[Work request 1]:
According to the Malcolm Currie obituary, in what years did he chair the USC Board of Trustees?
[Work request 2]:
Copy the Malcolm Currie obituary from "As a member" to "Medallion, in 2001.", changing "College of the Year" to "University of the Year".
[Work request 3]:
Carry the Malcolm Currie obituary forward from its last sentence.

[Supplied text]:
##############################
USC Trustee Malcolm Currie, engineering physicist and former chairman and CEO of Hughes Aircraft Company, died on April 18 with his wife and two daughters beside him. He was 94.

A defense and aerospace industry leader, Currie was best known for his work at the helm of Hughes Aircraft, a post he held from 1988 to 1993 in the wake of the defense contractor’s acquisition by General Motors. His distinguished career in electronics and weapons research and development included public service as undersecretary of defense research and engineering in the U.S. Department of Defense. He also served as national armaments director.

As a member of the USC Board of Trustees since 1989 and its chairman from 1995 to 2000, Currie oversaw a period of growth and success at USC that included the near-doubling of the university’s endowment and its selection by the Time/Princeton Review College Guide as College of the Year in 2000. In honor of his service to USC, Currie received the university’s highest honor, the Presidential Medallion, in 2001.
##############################
[Record extracts]:
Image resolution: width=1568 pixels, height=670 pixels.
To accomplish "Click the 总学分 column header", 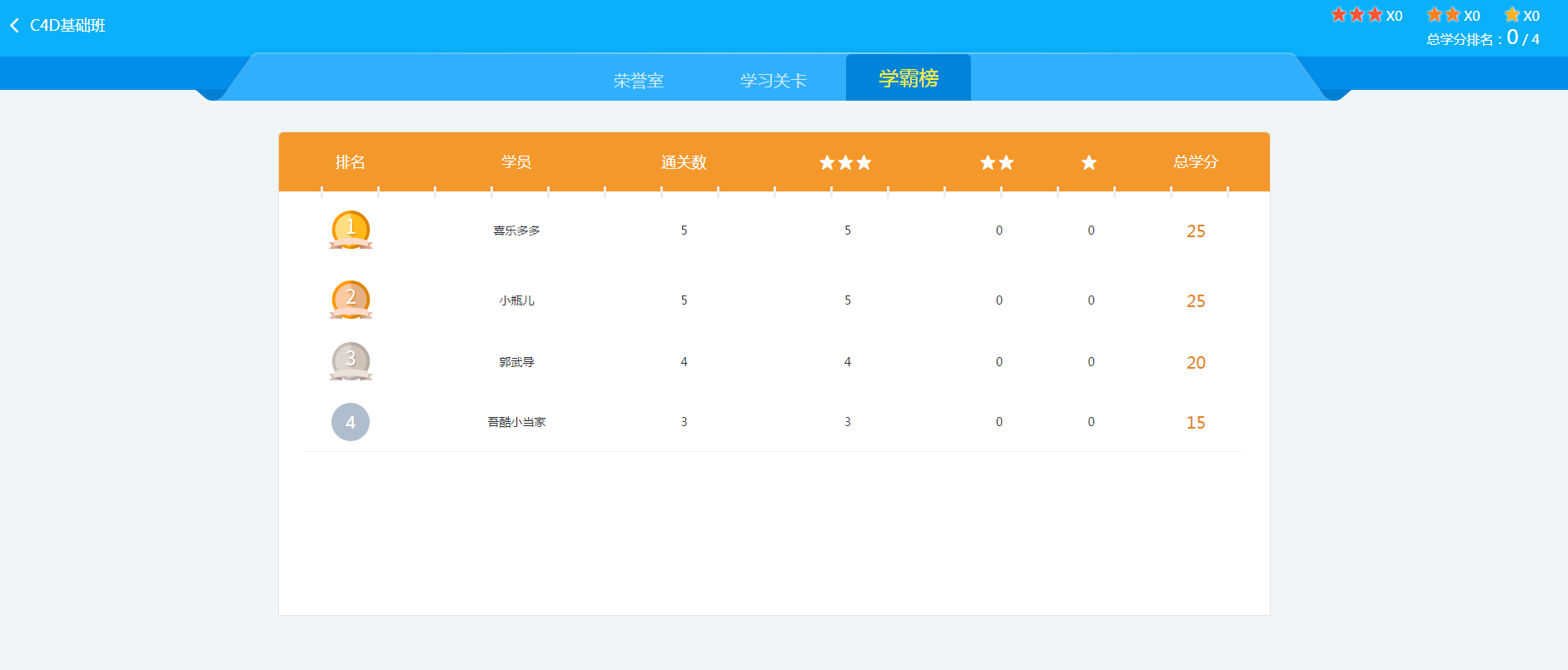I will [x=1196, y=162].
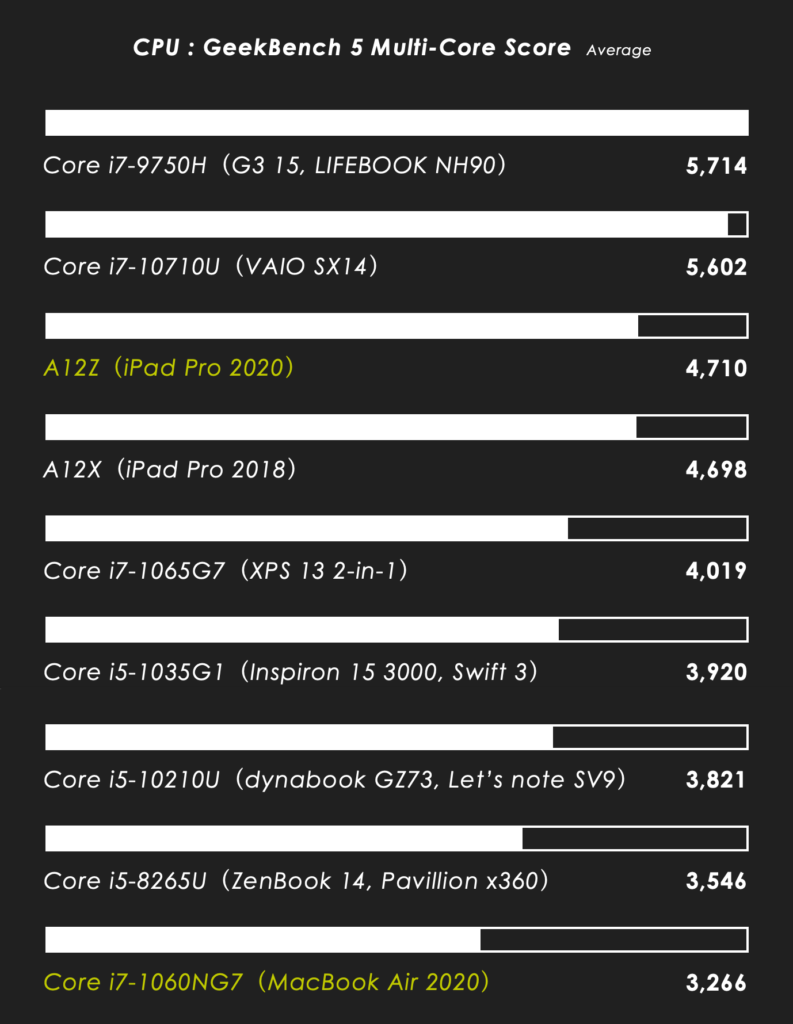This screenshot has height=1024, width=793.
Task: Click the yellow Core i7-1060NG7 MacBook Air label
Action: tap(267, 982)
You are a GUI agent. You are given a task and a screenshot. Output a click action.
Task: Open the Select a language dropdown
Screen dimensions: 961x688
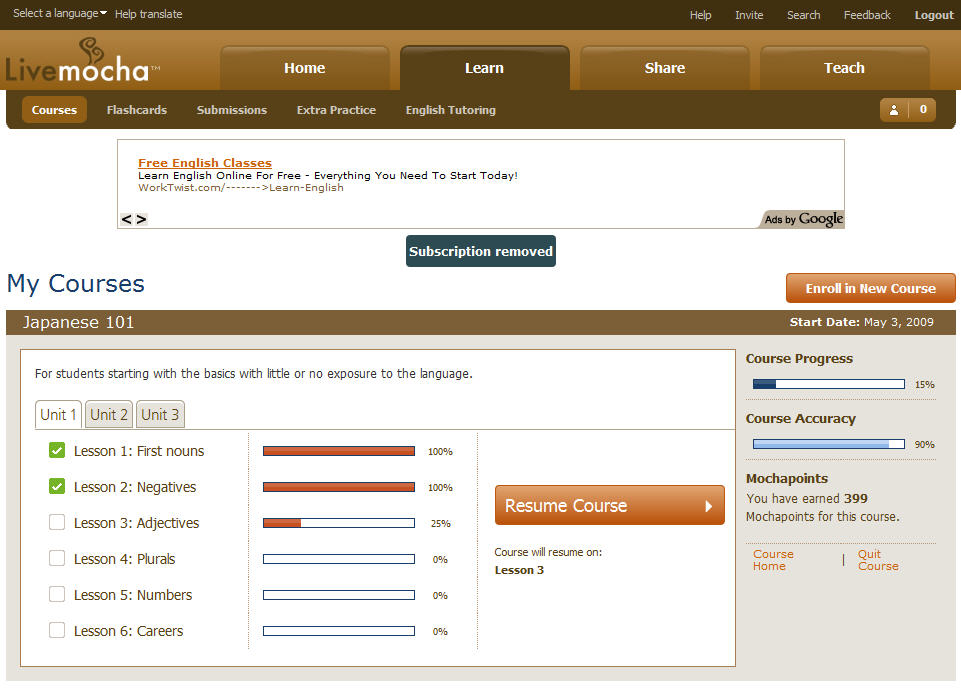pos(59,14)
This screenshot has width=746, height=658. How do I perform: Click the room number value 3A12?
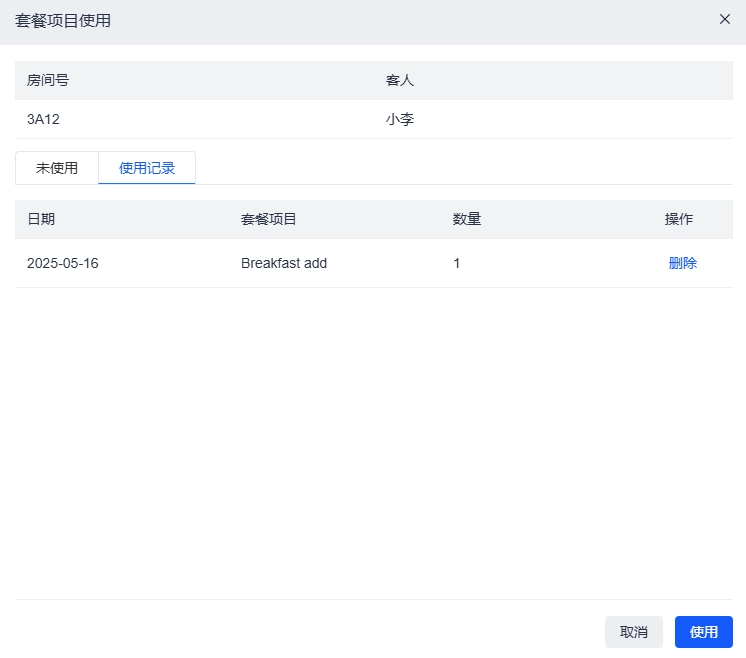click(x=44, y=119)
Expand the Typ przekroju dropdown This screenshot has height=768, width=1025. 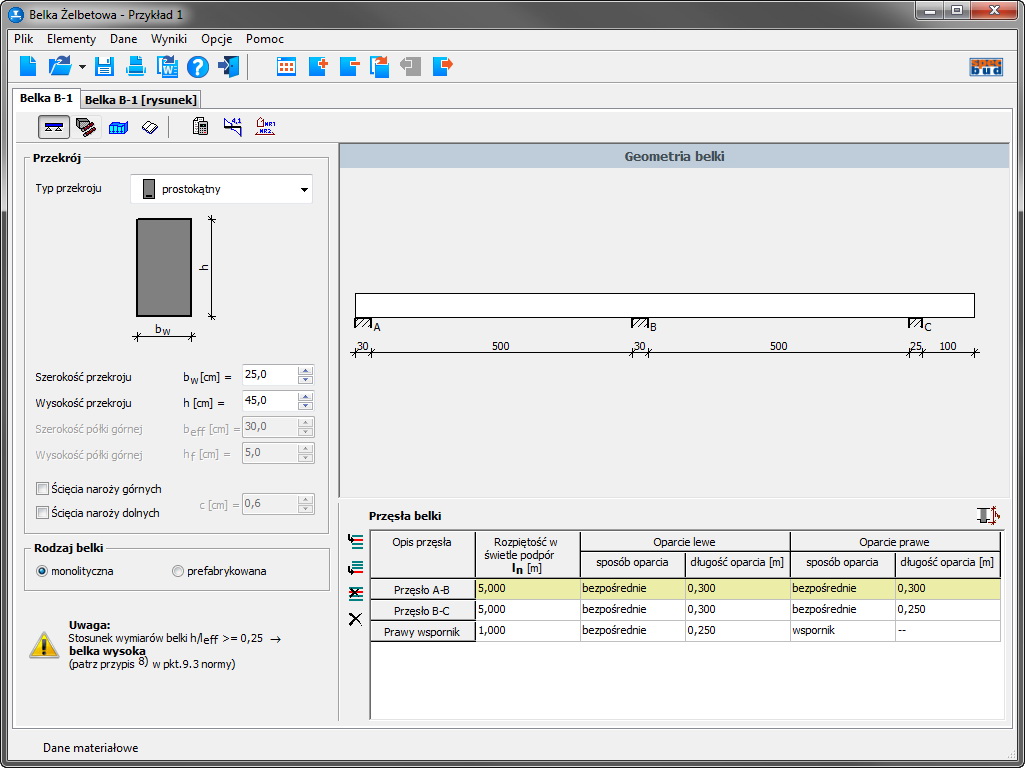coord(303,189)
##############################
[Task output 1]:
1995 to 2000

[Task output 2]:
As a member of the USC Board of Trustees since 1989 and its chairman from 1995 to 2000, Currie oversaw a period of growth and success at USC that included the near-doubling of the university’s endowment and its selection by the Time/Princeton Review College Guide as University of the Year in 2000. In honor of his service to USC, Currie received the university’s highest honor, the Presidential Medallion, in 2001.

[Task output 3]:
“Mal Currie was a remarkable engineer and innovator with a tremendously entrepreneurial spirit,” USC President Carol L. Folt said. “The support that he and his wife, Barbara, have shown to USC’s medical research and education endeavors have furthered the university’s work in areas critical to our growth and have contributed to advances in technology and biomedical research.”

Currie enlisted in the Navy during World War II, but the war ended before he could complete flight training. He took a discharge to earn his bachelor’s degree in physics and doctoral degree in engineering physics from the University of California, Berkeley. He began his career as a research scientist at Hughes in 1954, quickly rising to director of the company’s research and development engineering division. There, he oversaw projects such as the first digital airborne radars, laser systems and early satellite communications electronics.

Many in the scientific and aerospace communities took note of his achievements. Among them was renowned scientific instrument inventor Arnold Beckman, who recruited Currie from Hughes to head research and development for his company Beckman Instruments, a biomedical product developer and manufacturer.

Currie’s abilities and accomplishments soon earned him another honor, this one from the federal government. Barely two years after joining Beckman, Currie was appointed undersecretary of defense research and engineering in 1973, making him responsible for planning, managing and guiding the defense department’s weapons research, development and acquisition programs. In his concurrent role as national armaments director, he started and guided pioneering programs on the global positioning system and cruise missiles.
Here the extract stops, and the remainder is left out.